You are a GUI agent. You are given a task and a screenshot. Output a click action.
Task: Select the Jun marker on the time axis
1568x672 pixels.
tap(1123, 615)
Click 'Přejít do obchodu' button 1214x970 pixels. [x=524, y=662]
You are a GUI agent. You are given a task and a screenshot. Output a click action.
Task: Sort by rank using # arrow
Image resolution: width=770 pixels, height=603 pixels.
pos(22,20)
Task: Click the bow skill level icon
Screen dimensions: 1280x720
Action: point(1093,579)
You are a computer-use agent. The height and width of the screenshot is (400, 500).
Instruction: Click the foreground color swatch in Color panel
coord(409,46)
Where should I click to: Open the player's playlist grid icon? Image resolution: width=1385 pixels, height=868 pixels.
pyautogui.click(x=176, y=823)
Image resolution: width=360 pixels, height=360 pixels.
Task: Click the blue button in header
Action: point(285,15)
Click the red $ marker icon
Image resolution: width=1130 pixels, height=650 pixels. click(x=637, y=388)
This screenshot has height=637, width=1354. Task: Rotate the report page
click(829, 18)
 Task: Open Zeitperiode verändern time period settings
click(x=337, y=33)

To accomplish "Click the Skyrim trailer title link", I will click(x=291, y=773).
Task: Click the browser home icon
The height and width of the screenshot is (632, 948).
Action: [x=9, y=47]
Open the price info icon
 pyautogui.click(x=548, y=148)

**THE PROBLEM:** Every line from the one containing "The height and width of the screenshot is (632, 948)." through the last line above should be retyped exactly; no other lines are wanted.

**RESULT OF THE TASK:**
The height and width of the screenshot is (632, 948).
Action: [x=9, y=47]
Open the price info icon
 pyautogui.click(x=548, y=148)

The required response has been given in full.